27 de julio de 2024

Críticas: Nosotros no nos mataremos con pistolas

¿Para qué matar con pistolas si se tiene el poder de la palabra?

La directora catalana María Ripoll (Vivir dos veces, 2019) adapta en Nosotros no nos mataremos con pistolas la obra teatral homónima de Víctor Sánchez Rodríguez en la que cinco amigos de la infancia se reúnen por primera vez tras haber sufrido una enorme pérdida. La paella que Blanca (Ingrid García-Jonsson) prepara para recibir a sus colegas es ya un mal augurio, una metáfora sobre la trayectoria de su amistad. Al comienzo -a pesar de la inexperiencia de la cocinera- el platillo luce como una mezcla homogénea, remitiendo a aquellos días de juventud en los que ningún obstáculo podía separarles; sin embargo, en un momento de descuido, el recipiente se incendia, dejando así restos de comida casi insalvables.

El ritmo de la película es un vaivén surrealista. Un único día se siente como una larga semana, pues si un plano plasma a dos personajes en una interacción estridente, el siguiente los coloca en un intercambio apacible -casi cariñoso- de diálogos y miradas. La fórmula modélica de películas que convierten una inocente reunión en un campo de batalla, como Pequeñas mentiras sin importancia (Guillaume Canet, 2010) o Perfectos desconocidos (Álex de la Iglesia, 2017), comúnmente provoca aguardar por un único clímax, pero Ripoll opta por dividir en fracciones al punto álgido y esparcirlo a lo largo de sus 88 minutos, provocando una considerable fuga de energía dentro de la sala de cine.

El tono de Nosotros no nos mataremos con pistolas es otro elemento confuso. La secuencia de apertura muestra a Blanca caminando por un paraje de su pueblo valenciano como si de un western se tratase: al encontrarse con una niña que juega con pistolas de agua, la cámara realiza un brusco zoom a la cara de ambas, enfocándoles la mirada; estas imágenes van acompañadas de una composición folclórica -y original- de Simon Smith en un intento de prevenir al espectador sobre la impetuosidad del encuentro que va a presenciar. Aun así, este clarísimo elemento de puesta en escena -aunado a la paella- pierde toda su fuerza en un mar de secuencias con diálogos expositivos y repetitivos que, además, desdibujan la comedia de lo trágico cómico.

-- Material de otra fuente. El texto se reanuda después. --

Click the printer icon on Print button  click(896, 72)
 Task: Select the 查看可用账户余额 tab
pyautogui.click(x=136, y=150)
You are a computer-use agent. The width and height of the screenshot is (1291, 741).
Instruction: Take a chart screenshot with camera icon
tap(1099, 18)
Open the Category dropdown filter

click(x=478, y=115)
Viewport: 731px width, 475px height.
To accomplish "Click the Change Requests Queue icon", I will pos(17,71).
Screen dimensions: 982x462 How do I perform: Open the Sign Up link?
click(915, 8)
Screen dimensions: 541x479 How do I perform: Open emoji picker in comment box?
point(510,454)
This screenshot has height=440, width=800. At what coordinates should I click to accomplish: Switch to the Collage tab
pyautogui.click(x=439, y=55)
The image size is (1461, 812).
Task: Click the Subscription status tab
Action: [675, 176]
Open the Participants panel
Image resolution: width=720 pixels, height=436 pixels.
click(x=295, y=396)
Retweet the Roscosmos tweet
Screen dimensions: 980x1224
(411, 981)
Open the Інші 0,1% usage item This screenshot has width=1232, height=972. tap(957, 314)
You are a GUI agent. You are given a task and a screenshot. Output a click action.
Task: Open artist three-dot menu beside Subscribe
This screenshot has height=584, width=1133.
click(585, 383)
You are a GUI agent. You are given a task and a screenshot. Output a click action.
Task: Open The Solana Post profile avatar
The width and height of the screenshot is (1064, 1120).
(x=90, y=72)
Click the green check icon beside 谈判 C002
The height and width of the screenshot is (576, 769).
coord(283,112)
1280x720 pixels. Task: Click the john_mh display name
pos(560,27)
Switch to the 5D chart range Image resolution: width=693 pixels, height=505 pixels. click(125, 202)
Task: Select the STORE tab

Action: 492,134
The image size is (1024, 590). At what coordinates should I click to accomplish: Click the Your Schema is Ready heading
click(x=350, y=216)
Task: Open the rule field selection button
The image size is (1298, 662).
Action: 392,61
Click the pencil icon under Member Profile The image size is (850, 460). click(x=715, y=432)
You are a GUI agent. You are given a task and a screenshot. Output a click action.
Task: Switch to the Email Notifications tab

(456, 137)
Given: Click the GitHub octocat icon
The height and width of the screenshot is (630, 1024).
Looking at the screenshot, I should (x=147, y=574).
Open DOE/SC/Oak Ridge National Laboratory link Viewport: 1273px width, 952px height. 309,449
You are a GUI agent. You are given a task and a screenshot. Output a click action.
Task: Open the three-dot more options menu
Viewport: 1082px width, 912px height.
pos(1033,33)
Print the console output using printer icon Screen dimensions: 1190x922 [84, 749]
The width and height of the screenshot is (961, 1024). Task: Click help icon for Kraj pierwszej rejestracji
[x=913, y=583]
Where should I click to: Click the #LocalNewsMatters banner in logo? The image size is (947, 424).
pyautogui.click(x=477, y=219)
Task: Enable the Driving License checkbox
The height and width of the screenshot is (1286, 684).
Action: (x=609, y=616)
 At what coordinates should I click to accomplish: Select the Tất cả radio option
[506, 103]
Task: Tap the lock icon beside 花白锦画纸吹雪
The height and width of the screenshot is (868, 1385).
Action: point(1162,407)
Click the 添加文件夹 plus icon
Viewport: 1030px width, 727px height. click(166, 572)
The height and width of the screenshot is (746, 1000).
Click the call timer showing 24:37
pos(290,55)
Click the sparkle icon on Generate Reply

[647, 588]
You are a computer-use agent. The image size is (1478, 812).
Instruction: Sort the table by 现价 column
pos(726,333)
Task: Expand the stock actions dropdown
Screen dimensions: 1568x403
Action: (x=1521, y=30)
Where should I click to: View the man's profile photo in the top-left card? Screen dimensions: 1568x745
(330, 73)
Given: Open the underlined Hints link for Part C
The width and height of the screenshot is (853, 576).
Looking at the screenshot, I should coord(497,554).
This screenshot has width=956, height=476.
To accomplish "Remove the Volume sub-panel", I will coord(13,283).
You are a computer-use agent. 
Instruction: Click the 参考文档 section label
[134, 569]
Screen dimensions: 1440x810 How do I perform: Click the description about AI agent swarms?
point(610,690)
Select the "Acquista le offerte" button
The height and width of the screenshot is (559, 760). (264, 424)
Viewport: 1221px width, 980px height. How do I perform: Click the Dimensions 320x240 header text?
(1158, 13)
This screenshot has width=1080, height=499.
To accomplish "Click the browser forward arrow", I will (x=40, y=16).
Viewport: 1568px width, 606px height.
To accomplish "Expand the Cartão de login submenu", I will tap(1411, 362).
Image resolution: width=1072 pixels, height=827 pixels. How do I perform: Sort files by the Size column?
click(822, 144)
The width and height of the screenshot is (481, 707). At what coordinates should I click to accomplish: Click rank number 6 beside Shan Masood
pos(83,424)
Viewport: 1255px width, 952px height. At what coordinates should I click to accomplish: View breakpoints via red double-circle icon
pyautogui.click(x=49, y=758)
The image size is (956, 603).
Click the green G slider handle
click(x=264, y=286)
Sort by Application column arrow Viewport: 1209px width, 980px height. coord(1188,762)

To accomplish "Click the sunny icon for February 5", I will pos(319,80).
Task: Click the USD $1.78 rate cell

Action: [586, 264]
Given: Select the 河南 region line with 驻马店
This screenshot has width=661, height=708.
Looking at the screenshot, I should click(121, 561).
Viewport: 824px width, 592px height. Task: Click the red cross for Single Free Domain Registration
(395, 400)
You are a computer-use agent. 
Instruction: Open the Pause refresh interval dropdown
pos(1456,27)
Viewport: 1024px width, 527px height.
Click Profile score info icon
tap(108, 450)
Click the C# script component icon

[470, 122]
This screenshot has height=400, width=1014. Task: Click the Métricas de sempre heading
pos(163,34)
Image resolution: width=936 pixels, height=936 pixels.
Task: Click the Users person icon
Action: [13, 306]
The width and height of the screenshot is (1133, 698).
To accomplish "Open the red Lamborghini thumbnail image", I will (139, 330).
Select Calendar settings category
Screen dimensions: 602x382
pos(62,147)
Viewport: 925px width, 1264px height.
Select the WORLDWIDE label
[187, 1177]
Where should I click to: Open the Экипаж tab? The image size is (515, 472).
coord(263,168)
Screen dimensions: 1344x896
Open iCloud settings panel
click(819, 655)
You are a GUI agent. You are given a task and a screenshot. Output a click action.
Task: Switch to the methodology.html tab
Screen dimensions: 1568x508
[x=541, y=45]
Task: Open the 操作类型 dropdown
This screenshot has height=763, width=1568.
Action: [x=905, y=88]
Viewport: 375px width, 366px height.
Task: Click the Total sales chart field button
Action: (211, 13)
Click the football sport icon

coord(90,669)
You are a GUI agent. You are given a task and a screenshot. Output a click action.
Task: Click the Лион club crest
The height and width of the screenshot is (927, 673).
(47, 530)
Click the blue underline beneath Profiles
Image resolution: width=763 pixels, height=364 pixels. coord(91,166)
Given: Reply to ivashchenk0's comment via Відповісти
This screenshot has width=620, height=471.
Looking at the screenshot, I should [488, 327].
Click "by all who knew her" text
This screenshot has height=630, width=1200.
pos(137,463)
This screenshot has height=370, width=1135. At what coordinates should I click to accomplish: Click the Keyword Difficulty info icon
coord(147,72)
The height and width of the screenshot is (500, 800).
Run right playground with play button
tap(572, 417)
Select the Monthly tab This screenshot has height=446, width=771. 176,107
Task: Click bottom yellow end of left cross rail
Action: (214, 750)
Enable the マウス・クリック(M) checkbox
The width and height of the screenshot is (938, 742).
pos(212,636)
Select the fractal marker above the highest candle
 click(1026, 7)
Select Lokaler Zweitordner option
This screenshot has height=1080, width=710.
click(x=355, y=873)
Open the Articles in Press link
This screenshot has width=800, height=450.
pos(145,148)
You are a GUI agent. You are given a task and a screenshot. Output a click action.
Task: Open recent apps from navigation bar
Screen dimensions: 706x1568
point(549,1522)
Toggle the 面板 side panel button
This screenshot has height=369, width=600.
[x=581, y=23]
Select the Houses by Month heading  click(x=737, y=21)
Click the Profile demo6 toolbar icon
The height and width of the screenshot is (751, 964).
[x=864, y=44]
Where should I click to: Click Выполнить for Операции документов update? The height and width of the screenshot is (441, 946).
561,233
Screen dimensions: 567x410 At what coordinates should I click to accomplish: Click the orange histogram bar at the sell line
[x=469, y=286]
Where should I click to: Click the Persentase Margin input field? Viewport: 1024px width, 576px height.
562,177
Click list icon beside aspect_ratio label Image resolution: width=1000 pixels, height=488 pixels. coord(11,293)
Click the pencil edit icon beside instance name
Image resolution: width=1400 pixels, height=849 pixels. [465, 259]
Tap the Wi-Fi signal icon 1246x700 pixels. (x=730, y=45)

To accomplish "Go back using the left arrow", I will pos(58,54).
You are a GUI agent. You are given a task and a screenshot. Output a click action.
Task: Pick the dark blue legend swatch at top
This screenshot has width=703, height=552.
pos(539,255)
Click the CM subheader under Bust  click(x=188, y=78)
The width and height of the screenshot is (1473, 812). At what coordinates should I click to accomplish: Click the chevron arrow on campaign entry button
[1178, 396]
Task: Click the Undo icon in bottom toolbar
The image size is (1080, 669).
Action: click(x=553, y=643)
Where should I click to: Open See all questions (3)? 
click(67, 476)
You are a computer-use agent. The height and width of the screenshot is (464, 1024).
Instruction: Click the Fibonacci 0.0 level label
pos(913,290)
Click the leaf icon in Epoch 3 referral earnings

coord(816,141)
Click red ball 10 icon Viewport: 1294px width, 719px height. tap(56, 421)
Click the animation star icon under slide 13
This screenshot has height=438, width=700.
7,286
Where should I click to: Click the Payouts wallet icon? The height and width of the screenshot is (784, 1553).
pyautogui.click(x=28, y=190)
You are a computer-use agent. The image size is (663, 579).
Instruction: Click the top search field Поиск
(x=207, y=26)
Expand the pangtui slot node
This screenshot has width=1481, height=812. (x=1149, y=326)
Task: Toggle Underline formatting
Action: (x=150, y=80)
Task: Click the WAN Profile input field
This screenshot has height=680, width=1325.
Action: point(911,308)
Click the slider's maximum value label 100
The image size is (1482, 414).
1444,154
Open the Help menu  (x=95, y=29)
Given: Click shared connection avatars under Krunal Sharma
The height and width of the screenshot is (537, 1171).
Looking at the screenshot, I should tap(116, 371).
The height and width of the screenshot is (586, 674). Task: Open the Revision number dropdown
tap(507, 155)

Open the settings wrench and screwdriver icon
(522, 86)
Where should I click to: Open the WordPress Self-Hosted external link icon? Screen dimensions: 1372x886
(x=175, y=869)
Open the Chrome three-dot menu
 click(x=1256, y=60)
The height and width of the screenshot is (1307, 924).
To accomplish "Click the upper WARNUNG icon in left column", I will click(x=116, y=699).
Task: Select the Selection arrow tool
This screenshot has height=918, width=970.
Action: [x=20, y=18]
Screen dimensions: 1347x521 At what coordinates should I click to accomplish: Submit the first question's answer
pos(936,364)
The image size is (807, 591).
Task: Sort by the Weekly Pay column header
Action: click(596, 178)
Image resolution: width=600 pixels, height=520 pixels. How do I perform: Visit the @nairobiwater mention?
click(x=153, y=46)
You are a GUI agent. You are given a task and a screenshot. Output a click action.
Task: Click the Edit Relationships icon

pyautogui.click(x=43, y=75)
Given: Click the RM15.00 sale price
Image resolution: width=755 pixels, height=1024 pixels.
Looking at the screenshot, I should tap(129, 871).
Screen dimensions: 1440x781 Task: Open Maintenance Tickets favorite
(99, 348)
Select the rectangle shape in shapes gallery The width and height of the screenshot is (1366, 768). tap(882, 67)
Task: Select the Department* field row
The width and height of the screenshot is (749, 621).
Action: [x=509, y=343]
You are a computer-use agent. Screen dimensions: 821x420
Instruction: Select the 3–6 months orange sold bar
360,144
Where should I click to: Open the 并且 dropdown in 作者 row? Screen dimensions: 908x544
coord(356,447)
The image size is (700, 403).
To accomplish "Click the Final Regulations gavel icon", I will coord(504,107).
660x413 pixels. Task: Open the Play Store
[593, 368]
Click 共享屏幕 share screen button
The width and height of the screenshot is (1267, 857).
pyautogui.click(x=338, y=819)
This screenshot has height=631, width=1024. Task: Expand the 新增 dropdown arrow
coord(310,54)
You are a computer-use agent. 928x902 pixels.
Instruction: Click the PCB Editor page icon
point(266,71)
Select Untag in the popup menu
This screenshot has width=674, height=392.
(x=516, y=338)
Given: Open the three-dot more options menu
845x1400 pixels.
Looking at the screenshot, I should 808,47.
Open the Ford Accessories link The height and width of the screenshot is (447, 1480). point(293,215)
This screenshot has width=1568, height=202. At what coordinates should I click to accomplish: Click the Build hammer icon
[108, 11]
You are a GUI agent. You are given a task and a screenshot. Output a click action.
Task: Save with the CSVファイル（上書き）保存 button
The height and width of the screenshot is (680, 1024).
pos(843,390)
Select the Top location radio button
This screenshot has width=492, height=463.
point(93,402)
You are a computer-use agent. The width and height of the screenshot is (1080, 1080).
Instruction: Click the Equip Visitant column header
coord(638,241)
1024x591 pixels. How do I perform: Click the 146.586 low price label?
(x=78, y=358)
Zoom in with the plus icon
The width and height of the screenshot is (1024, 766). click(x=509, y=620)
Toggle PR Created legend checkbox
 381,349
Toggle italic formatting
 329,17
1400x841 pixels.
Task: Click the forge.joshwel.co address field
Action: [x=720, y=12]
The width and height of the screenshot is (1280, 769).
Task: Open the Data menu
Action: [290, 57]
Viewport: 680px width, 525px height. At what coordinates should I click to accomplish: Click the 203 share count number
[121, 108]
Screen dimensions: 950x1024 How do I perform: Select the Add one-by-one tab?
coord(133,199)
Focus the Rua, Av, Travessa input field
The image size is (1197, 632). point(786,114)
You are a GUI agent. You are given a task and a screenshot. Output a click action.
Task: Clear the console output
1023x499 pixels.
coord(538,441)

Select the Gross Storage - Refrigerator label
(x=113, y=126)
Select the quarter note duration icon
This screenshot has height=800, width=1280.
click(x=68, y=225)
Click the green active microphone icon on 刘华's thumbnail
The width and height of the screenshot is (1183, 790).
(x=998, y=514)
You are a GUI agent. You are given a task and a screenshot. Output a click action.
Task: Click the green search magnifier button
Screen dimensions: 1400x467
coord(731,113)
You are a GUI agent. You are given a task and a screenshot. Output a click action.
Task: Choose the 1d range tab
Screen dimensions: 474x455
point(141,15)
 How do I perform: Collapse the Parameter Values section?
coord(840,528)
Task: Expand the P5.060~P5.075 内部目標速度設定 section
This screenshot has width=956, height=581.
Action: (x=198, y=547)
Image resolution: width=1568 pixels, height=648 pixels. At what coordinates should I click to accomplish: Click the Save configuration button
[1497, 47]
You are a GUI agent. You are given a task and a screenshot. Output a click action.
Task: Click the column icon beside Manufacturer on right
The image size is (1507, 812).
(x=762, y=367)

El filme es un retrato de la generación Millennial, volátil y con más frustraciones personales y psicológicas que sociales. Y aunque los personajes tropiezan con convencionalidades, las suavizan aquellos planos nostálgicos de los cinco chicos bailando bajo el calor veraniego en la feria del pueblo, abrazados los unos a los otros para sanar el resquemor del duelo compartido. Y quizá curar el malestar sea posible. Así que, mientras lo averiguan, tienen que prometer no matarse. Al menos no literalmente.